> [Work order]
Reproduce the entries below in full and without error.
§
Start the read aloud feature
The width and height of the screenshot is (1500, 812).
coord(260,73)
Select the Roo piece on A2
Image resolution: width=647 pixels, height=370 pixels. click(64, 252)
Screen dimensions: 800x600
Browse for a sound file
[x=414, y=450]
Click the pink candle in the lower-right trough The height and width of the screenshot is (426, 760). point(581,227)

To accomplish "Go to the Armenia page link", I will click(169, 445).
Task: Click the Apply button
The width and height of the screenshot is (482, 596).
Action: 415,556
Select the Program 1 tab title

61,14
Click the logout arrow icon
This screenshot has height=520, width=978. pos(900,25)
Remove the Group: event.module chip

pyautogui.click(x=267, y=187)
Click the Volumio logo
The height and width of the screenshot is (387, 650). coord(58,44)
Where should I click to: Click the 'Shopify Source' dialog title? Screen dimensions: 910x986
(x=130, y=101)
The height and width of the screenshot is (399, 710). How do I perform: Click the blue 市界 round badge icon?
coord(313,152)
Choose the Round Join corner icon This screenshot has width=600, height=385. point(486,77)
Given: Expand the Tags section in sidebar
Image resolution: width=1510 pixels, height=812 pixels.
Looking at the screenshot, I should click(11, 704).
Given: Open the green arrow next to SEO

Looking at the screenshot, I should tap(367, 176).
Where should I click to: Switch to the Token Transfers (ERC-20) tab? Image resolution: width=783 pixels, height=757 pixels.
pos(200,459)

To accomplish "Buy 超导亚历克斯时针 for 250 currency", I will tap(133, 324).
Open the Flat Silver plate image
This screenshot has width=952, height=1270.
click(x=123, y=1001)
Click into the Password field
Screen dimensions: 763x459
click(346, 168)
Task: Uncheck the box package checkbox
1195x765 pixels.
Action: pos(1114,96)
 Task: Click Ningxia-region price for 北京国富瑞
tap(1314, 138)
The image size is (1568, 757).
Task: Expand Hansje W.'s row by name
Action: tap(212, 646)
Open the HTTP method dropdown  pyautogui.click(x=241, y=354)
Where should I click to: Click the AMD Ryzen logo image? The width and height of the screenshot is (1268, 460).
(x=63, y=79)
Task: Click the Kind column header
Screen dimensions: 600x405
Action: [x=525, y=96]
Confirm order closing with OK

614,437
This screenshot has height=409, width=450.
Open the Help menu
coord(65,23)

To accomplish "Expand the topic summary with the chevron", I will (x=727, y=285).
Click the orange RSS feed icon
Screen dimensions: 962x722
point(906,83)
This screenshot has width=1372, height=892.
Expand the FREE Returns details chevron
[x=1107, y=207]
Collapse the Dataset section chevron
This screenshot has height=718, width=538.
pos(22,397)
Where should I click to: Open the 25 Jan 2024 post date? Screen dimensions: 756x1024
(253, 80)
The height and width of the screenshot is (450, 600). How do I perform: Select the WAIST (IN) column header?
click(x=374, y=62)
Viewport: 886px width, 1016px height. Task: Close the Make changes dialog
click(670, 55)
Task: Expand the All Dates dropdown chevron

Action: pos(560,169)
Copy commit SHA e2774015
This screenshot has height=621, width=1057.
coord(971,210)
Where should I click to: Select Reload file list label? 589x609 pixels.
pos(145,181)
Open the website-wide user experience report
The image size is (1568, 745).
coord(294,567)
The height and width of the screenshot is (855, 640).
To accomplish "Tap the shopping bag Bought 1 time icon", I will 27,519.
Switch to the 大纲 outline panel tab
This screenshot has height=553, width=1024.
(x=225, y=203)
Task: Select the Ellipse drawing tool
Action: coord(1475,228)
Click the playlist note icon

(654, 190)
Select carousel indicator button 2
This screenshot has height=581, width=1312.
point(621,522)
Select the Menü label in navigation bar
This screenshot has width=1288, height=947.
§
> [Solution]
Start the read aloud feature
The width and height of the screenshot is (1500, 812).
coord(260,73)
Select the Roo piece on A2
Image resolution: width=647 pixels, height=370 pixels. click(64, 252)
Screen dimensions: 800x600
Browse for a sound file
[x=414, y=450]
Click the pink candle in the lower-right trough The height and width of the screenshot is (426, 760). point(581,227)

To accomplish "Go to the Armenia page link", I will click(169, 445).
Task: Click the Apply button
The width and height of the screenshot is (482, 596).
Action: 415,556
Select the Program 1 tab title

61,14
Click the logout arrow icon
This screenshot has height=520, width=978. pos(900,25)
Remove the Group: event.module chip

pyautogui.click(x=267, y=187)
Click the Volumio logo
The height and width of the screenshot is (387, 650). coord(58,44)
Where should I click to: Click the 'Shopify Source' dialog title? Screen dimensions: 910x986
(x=130, y=101)
The height and width of the screenshot is (399, 710). How do I perform: Click the blue 市界 round badge icon?
coord(313,152)
Choose the Round Join corner icon This screenshot has width=600, height=385. point(486,77)
Given: Expand the Tags section in sidebar
Image resolution: width=1510 pixels, height=812 pixels.
Looking at the screenshot, I should click(11, 704).
Given: Open the green arrow next to SEO

Looking at the screenshot, I should tap(367, 176).
Where should I click to: Switch to the Token Transfers (ERC-20) tab? Image resolution: width=783 pixels, height=757 pixels.
pos(200,459)

To accomplish "Buy 超导亚历克斯时针 for 250 currency", I will tap(133, 324).
Open the Flat Silver plate image
This screenshot has width=952, height=1270.
click(x=123, y=1001)
Click into the Password field
Screen dimensions: 763x459
click(346, 168)
Task: Uncheck the box package checkbox
1195x765 pixels.
Action: pos(1114,96)
 Task: Click Ningxia-region price for 北京国富瑞
tap(1314, 138)
The image size is (1568, 757).
Task: Expand Hansje W.'s row by name
Action: tap(212, 646)
Open the HTTP method dropdown  pyautogui.click(x=241, y=354)
Where should I click to: Click the AMD Ryzen logo image? The width and height of the screenshot is (1268, 460).
(x=63, y=79)
Task: Click the Kind column header
Screen dimensions: 600x405
Action: [x=525, y=96]
Confirm order closing with OK

614,437
This screenshot has height=409, width=450.
Open the Help menu
coord(65,23)

To accomplish "Expand the topic summary with the chevron", I will (x=727, y=285).
Click the orange RSS feed icon
Screen dimensions: 962x722
point(906,83)
This screenshot has width=1372, height=892.
Expand the FREE Returns details chevron
[x=1107, y=207]
Collapse the Dataset section chevron
This screenshot has height=718, width=538.
pos(22,397)
Where should I click to: Open the 25 Jan 2024 post date? Screen dimensions: 756x1024
(253, 80)
The height and width of the screenshot is (450, 600). How do I perform: Select the WAIST (IN) column header?
click(x=374, y=62)
Viewport: 886px width, 1016px height. Task: Close the Make changes dialog
click(670, 55)
Task: Expand the All Dates dropdown chevron

Action: pos(560,169)
Copy commit SHA e2774015
This screenshot has height=621, width=1057.
coord(971,210)
Where should I click to: Select Reload file list label? 589x609 pixels.
pos(145,181)
Open the website-wide user experience report
The image size is (1568, 745).
coord(294,567)
The height and width of the screenshot is (855, 640).
To accomplish "Tap the shopping bag Bought 1 time icon", I will 27,519.
Switch to the 大纲 outline panel tab
This screenshot has height=553, width=1024.
(x=225, y=203)
Task: Select the Ellipse drawing tool
Action: coord(1475,228)
Click the playlist note icon

(654, 190)
Select carousel indicator button 2
This screenshot has height=581, width=1312.
point(621,522)
Select the Menü label in navigation bar
This screenshot has width=1288, height=947.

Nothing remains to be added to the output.